The problem: Report every line in the items below that contains the word "height", copying each such line in full. Case counts, so a line matches only if its letters have the same capitalization.

--- BEGIN Data shown ---

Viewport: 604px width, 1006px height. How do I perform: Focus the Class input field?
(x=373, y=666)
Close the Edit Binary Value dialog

--- END Data shown ---
--- BEGIN Data shown ---

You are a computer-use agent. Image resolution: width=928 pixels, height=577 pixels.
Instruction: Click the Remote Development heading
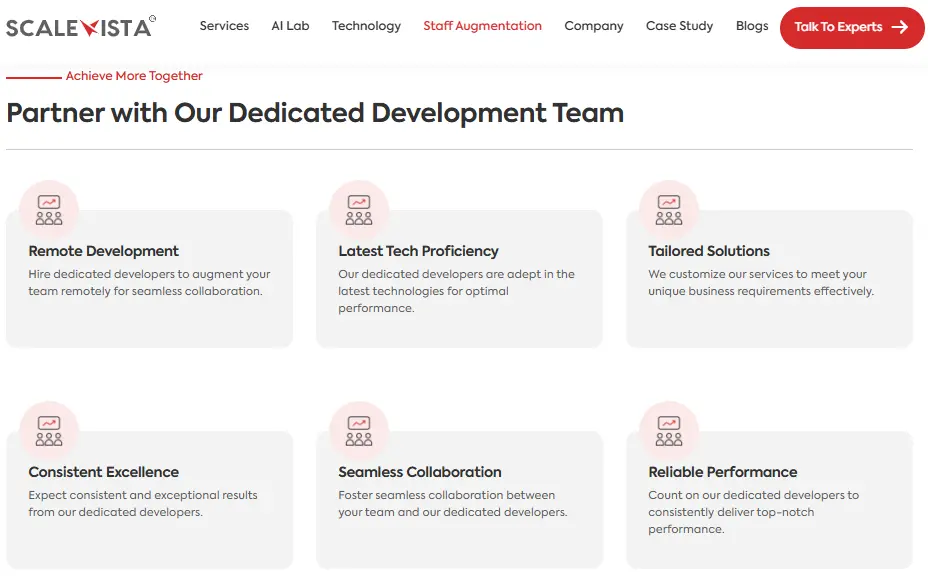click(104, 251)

--- END Data shown ---

Answer below:
Viewport: 604px width, 1006px height. How do I perform: Focus the Class input field?
You are a computer-use agent. Image resolution: width=928 pixels, height=577 pixels.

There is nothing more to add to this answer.